TEXTE FOURNI:
☆ ☆ ☆ ☆ ☆ ☆ ☆
Que faire face à ce constat très défavorable ? 

Nous avons entamé des actions auprès des grands donneurs d’ordre activant dans les secteurs de l’énergie, des hydrocarbures, les cimenteries… qui sont demandeurs et peuvent être pourvoyeurs d’activés. Nous sommes en train d’élaborer trois plans d’action. Le premier sera mis en oeuvre en collaboration avec le ministère de l’Industrie dans le but d’avoir une stabilité juridique et garder les avantages du décret sur la sous-traitance notamment celui lié aux intrants. Toutes les entreprises sous-traitantes, sur une base déclarative, pourront ne pas payer les droits de douanes et la TVA lors des opérations d’importation des intrants.
☆ ☆ ☆ ☆ ☆ ☆ ☆
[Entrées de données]
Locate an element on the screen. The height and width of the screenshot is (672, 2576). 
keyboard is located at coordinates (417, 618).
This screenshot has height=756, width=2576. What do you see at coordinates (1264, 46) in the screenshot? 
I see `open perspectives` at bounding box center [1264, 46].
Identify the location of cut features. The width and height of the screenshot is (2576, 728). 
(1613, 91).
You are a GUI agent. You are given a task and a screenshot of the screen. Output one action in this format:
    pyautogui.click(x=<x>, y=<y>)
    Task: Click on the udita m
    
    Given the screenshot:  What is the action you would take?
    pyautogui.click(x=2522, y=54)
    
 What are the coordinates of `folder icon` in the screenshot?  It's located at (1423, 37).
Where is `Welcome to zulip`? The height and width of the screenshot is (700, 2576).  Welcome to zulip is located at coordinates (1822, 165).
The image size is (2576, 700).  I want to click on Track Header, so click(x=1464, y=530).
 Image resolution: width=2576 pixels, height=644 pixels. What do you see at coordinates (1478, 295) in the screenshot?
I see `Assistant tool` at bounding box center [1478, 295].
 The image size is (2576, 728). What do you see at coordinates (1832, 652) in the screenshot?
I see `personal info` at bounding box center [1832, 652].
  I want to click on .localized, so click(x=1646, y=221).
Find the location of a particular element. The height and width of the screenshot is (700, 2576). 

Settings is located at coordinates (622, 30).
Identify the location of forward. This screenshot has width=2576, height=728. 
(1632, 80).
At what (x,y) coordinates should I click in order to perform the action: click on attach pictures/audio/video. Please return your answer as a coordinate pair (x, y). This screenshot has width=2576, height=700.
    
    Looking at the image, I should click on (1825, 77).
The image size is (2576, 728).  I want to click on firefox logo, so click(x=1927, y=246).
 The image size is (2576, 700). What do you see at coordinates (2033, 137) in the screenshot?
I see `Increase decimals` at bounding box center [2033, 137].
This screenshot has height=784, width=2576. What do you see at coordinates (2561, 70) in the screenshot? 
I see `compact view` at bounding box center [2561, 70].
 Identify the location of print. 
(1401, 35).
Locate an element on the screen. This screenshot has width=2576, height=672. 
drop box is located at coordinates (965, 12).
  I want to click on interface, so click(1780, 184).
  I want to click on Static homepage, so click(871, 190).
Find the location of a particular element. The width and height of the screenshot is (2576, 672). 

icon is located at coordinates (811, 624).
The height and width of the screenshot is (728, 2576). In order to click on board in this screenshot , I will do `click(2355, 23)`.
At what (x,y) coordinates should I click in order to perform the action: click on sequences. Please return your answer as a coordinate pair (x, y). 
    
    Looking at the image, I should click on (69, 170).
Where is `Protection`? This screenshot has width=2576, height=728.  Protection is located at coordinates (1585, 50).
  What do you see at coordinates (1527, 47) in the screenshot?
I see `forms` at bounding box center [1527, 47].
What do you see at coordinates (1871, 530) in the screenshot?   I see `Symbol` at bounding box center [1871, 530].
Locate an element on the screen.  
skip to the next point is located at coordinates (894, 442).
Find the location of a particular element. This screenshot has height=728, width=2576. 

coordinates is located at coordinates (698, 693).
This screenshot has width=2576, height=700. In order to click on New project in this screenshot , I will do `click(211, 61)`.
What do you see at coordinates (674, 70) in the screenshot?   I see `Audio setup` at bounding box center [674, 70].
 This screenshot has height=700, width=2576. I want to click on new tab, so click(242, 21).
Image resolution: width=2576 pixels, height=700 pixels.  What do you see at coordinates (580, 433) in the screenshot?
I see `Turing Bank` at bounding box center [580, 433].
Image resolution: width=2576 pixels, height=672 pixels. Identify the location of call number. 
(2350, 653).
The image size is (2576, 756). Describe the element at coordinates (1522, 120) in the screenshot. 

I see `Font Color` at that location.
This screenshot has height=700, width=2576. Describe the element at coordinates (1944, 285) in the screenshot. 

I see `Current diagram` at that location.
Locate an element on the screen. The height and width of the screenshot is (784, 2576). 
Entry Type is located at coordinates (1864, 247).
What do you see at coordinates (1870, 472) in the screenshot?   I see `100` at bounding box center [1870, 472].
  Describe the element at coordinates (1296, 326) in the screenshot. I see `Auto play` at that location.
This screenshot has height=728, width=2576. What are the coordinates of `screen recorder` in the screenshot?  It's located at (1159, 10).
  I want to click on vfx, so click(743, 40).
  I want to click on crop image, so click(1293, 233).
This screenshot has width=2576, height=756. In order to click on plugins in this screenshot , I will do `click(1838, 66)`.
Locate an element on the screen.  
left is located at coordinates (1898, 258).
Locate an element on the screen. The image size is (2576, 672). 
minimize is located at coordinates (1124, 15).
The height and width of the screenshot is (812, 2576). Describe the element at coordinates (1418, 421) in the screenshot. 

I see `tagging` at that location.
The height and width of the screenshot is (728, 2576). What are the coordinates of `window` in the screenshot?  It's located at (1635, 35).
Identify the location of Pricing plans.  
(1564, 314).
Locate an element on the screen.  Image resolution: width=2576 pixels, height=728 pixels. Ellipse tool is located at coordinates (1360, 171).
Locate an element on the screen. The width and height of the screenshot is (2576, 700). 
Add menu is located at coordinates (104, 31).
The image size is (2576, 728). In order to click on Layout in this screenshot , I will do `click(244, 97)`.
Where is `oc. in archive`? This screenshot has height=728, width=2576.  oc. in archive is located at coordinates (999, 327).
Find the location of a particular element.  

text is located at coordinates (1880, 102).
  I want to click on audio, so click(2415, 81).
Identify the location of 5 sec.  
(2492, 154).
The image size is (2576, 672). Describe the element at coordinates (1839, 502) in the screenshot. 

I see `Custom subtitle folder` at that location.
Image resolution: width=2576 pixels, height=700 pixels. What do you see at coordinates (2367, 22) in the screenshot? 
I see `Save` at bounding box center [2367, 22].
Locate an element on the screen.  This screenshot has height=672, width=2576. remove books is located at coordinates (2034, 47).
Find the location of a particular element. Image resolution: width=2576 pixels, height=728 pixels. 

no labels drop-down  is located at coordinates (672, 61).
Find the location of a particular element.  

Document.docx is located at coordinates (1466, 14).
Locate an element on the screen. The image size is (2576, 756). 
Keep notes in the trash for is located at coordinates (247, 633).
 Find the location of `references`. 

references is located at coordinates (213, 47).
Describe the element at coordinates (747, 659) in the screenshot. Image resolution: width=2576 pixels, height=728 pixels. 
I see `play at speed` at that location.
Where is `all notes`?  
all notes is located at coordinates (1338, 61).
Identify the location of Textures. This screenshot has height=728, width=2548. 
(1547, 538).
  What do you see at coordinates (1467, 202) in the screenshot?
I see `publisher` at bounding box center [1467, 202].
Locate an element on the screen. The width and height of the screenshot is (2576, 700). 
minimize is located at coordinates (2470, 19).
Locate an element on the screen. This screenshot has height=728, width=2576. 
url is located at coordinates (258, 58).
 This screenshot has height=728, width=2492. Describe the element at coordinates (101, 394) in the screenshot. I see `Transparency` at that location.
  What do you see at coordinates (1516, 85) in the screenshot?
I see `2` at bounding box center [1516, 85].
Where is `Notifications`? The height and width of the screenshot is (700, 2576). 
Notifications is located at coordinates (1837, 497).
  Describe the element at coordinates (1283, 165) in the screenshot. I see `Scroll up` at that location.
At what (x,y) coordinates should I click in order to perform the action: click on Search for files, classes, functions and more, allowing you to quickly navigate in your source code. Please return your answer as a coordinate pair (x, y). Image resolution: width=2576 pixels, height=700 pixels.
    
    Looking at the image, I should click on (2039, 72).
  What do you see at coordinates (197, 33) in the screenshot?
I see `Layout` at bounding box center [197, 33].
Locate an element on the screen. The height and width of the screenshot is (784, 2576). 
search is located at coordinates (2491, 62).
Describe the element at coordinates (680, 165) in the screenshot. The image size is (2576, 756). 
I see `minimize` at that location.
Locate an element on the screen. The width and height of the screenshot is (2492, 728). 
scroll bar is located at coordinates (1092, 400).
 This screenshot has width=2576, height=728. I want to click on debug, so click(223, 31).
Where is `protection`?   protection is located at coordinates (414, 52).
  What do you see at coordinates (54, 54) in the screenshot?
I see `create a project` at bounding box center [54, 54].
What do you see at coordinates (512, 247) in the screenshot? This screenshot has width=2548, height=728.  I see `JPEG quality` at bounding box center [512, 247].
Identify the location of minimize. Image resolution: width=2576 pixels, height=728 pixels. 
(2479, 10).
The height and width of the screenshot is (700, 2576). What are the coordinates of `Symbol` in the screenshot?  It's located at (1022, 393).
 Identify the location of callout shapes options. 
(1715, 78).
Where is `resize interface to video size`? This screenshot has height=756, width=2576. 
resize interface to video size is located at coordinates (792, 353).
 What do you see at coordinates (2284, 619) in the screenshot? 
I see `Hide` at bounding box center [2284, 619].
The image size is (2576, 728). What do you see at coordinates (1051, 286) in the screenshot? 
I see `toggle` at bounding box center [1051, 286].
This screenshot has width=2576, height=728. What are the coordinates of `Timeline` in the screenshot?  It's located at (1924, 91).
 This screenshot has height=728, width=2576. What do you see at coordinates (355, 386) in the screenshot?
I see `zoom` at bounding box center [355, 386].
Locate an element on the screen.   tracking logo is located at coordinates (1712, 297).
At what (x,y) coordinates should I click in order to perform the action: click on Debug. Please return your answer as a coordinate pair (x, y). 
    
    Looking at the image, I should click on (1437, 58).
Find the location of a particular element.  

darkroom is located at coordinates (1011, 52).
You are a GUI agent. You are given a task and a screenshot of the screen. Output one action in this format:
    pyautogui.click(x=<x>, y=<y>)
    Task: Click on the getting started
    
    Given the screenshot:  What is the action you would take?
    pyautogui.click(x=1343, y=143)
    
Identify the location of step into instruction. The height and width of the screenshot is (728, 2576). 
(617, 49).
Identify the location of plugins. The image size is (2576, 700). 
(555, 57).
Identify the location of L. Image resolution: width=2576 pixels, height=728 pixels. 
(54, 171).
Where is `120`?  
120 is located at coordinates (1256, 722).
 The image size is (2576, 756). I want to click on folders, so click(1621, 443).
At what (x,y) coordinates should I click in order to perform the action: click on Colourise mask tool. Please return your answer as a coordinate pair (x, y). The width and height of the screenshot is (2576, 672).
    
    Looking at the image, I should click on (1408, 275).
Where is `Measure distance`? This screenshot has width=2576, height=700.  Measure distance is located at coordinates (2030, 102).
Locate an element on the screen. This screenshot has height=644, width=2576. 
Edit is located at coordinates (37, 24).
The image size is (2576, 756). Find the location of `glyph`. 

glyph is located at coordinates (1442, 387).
☆ ☆ ☆ ☆ ☆ ☆ ☆
CONSIGNE: Recopiez, s'il vous plaît, le passage du texte fourni en commençant à « Que faire face » et en terminant à « d’importation des intrants. ». La liste ci-dessus n'est pas nécessaire.

RÉPONSE:
Que faire face à ce constat très défavorable ? 

Nous avons entamé des actions auprès des grands donneurs d’ordre activant dans les secteurs de l’énergie, des hydrocarbures, les cimenteries… qui sont demandeurs et peuvent être pourvoyeurs d’activés. Nous sommes en train d’élaborer trois plans d’action. Le premier sera mis en oeuvre en collaboration avec le ministère de l’Industrie dans le but d’avoir une stabilité juridique et garder les avantages du décret sur la sous-traitance notamment celui lié aux intrants. Toutes les entreprises sous-traitantes, sur une base déclarative, pourront ne pas payer les droits de douanes et la TVA lors des opérations d’importation des intrants.